CFP: Kinship as Exclusion AAA Panel DUE March 21st

2014 AAA Panel Call for Papers

Kinship as Exclusion

Deadline: March 21st 2014

Organizers:

Geoffrey Hughes (gfhughs@umich.edu)

Sandhya K. Narayanan (sandkn@umich.edu)

Discussants:

Janet Carsten

Professor of Social and Cultural Anthropology

University of Edinburgh

Susan McKinnon

Professor and Chair of Anthropology

University of Virginia

           Discussions of kinship and family, both in popular culture and more scholarly accounts, tend to turn on themes of love, connection and the formation of new social bonds and support networks. This is reflected in anthropological definitions of kinship that emphasize “mutuality of being” or “shared substance.” However, kinship and family also have a darker side: violence, disconnection and the breaking of bonds. Take, for instance, the biblical account of kinship in which the first family (Adam and Eve) produces the first murder (Cain and Abel). What is lost in accounts of kinship when its inclusionary aspects become divorced from its exclusionary aspects?
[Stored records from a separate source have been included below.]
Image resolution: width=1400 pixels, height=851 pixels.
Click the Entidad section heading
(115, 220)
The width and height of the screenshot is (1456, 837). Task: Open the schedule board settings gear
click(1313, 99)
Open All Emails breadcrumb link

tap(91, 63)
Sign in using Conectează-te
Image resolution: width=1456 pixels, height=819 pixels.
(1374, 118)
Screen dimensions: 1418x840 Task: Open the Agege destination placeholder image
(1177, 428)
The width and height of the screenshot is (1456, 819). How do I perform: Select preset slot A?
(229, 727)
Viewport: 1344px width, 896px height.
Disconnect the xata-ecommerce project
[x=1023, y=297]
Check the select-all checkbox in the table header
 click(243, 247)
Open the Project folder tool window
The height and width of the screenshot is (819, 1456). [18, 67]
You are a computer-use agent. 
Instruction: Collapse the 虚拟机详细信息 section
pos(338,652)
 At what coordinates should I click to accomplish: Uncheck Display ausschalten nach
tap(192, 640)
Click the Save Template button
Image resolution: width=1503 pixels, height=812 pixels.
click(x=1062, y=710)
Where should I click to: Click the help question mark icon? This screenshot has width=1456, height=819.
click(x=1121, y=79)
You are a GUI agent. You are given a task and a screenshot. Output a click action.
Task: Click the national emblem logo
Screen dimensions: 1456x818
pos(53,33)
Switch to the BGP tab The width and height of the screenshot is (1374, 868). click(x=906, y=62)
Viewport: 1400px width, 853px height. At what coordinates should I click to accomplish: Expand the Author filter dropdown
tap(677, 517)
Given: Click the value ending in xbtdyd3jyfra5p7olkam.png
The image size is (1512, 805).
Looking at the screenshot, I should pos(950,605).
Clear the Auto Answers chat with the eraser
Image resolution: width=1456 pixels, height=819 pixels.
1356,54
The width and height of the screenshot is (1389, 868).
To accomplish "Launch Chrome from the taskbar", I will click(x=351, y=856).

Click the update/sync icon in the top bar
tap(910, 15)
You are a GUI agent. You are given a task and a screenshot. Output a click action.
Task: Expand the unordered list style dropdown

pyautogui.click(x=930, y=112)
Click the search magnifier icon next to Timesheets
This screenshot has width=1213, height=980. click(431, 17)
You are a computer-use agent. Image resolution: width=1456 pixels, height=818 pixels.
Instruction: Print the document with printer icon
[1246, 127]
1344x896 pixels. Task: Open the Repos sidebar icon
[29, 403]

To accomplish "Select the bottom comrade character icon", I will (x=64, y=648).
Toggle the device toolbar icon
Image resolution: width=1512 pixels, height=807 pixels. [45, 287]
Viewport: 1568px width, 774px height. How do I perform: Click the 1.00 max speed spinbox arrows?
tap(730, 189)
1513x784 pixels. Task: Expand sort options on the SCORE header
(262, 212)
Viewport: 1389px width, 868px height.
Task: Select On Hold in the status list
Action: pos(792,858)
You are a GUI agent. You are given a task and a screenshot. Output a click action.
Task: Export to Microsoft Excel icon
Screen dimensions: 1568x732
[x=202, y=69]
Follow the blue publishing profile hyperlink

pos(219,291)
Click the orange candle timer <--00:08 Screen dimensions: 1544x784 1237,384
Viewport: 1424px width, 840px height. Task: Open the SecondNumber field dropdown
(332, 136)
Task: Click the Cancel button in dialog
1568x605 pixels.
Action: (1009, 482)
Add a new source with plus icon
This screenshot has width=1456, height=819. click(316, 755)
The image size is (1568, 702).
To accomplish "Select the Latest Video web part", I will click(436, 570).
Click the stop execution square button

Clearly, it will not suffice to replace the tendency to view kinship as positive with a tendency to view it as negative, but how can research on kinship productively engage with its ambivalence as a social institution? How can we enrich ethnographic accounts of kinship by paying attention to the fact that, when kinship determines the distribution of labor, property and other resources, people may be forced to confront a zero-sum proposition? The provision of care to some people means less care for others; the provision of a share of inheritance may diminish the amount available to others; offers of mutual defense to some could mean the denial of that offer of mutual defense for others. In these situations, what are the factors that help or coerce people to make such divisive decisions? Who is excluded and what exactly are the categories of kin that emerge through kinship’s inclusionary and exclusionary dynamics?  This panel aims to answer these questions by borrowing heavily from both classical anthropological theorizations of kinship as well as new kinship studies, with its useful problematizing of categories like nature, the self and self-interest. We welcome submissions from scholars working across the globe on projects embracing a broad range of classical and contemporary theoretical commitments.